Why did Wile E. Coyote continue to purchase all his products from ACME? They obviously never worked, and usually resulted in him falling off some sort of cliff or flying straight into a rock wall. And, if he can get these amazing failures delivered to him – almost at a whim – why couldn’t he just order a pizza? Or Chinese? Thai, maybe?
Moreover, where did he get the money? The ACME corporation, having established themselves as a the dominant player in the portable hole and anvil industry for nearly 70 years, couldn’t have continued to exist if it just gave crap away for free.
It’s weird to think of Looney Tunes as an allegory for American consumerism, but at the same time, once the realization is made, it’s actually more difficult to avoid finding the social commentary present in these early cartoons.
The good people at Warner Brothers were apparently far more clever than I would have given them credit for.
Mark Twain’s initial description aside, the coyote represents the average American – looking out for number one, constantly searching for his big break, and chasing the elusive “American Dream.” Hungry but not starving, greedy but not gluttonous, the coyote is the tenacious American Spirit – good people who just haven’t realized that their dreams are just that: futile and fleeting.
Of course, that would imply that the American Dream was merely elusive. That 1950’s Ma and Pa Kettle outlook, where life is grand, there are two cars in every garage and a chicken in every pot, and the only fear we have is nuclear annihilation at the hands of the Soviet Union – that’s the stereotypical American Dream.
For me, personally, it’s getting paid to do what you love. In that case, the roadrunner as the American Dream is a far more correct metaphor – it’s not elusive, it’s fucking uncatchable. There are times, in fact, that it slows down, stops or shows up next to the coyote. It’s mocking him, as if to say, “I’m right here. Come and get me if you can, loser.” That sadistic bastard takes pleasure in the pain and anguish that the coyote is consistently forced to go through, just trying to get his slice of the promised pie.
So what then? If you’ve gone through and applied all your grit and determination, and you fail to catch your American Dream, what happens next? How do you seek fulfillment?
You buy shit. You purchase products that put you closer to your fantasy.
Enter ACME – a reverse engineered acronym meaning “The American Corporation that Makes Everything.”
They’ll be able to soothe your wants and needs in a manner that always seems logical when you convince yourself to fork out the dough, putting you one step closer between where you are now and true happiness. I’m certain that Wile E. Coyote, a self labeled “supergenius,” took the time to work out how this one last purchase was all he needed to be content – those dehydrated boulders couldn’t have been cheap, and the shipping cost on all those cannons had to have been astronomical.

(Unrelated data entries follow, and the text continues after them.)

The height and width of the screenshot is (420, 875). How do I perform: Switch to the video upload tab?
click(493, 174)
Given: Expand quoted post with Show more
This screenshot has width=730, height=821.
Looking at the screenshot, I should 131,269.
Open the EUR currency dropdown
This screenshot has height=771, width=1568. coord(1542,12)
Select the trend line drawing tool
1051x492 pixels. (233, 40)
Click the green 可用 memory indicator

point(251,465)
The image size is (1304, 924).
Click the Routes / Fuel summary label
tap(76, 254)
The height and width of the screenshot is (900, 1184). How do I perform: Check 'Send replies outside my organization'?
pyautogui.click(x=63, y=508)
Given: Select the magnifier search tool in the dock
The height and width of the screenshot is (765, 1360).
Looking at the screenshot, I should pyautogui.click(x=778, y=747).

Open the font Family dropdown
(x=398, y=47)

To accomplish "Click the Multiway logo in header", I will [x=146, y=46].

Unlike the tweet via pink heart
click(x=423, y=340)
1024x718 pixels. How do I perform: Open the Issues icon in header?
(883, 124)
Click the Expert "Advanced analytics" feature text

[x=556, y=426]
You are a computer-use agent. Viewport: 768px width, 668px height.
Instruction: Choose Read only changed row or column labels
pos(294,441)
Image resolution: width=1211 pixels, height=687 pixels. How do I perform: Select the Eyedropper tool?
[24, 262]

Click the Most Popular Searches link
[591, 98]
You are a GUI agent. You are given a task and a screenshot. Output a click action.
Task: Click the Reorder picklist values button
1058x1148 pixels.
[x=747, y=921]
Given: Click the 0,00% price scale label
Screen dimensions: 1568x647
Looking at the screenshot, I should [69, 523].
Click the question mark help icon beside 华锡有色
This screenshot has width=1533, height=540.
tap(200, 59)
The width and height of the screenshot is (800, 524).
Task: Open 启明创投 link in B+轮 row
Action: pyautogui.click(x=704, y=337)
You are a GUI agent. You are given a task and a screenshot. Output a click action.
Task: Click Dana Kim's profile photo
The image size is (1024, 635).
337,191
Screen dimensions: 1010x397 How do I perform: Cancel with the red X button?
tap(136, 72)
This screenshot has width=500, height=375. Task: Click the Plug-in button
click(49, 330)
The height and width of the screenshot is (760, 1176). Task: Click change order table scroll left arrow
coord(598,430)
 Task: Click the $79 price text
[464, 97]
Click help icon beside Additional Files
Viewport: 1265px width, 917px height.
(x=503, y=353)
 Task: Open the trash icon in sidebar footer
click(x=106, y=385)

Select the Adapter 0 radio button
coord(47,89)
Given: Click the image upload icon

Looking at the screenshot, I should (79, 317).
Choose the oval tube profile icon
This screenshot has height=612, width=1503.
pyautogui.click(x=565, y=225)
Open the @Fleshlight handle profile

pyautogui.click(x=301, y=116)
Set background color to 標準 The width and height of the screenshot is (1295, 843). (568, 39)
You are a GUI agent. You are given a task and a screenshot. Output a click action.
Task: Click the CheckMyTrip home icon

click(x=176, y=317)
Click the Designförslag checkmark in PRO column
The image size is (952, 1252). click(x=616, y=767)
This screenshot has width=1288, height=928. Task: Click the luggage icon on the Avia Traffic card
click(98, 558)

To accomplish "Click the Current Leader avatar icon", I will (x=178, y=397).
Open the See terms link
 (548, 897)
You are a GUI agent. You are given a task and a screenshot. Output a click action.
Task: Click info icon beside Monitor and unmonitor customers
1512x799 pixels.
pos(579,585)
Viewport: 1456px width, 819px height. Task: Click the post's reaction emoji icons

Of course, much like most ACME products, this never works. It’s all bullshit and marketing, preying on the depressed and the desperate, squeezing every last cent out of the people it knows it can snag. Wile E. Coyote was a victim as much as anyone.
Is it really a wonder, then, that many of us, deep down, secretly rooted for him to finally get the Roadrunner? To see him win? It’s very similar to my view on Charlie Brown – you can only watch someone get beat down so long before it begins to make you ill.
So, if the coyote is the average American, and the Roadrunner is the Dream, and ACME is American consumerism, how do we break the cycle?
The only viable option is to redefine the dream.
The coyote has been chasing the roadrunner for nearly 60 years – he had to have eaten by now. It’s no longer a matter of hunger, but of principle – of tunnel-vision and obsession. He’s so consumed on pursuing an ideal that he cannot accept the reality of the situation – he COULD order a pizza, if he wanted. Hell, if he could get ACME to deliver, he’d probably save on shipping – it’s not like he doesn’t have a massive account with them to begin with.
At the very least, he could sit back and redefine his goals. If, after finishing his chicken fried rice, he still feels the need to chase the roadrunner, maybe it’s the journey and not the destination. At least he’d be able to enjoy the chase with a full stomach.
Of course, this is all supposition – we’ll never know what would happen, because he’ll never catch the roadrunner. And in our own way, we don’t want him to.
We need someone to connect with – someone struggling to achieve as hard as we are.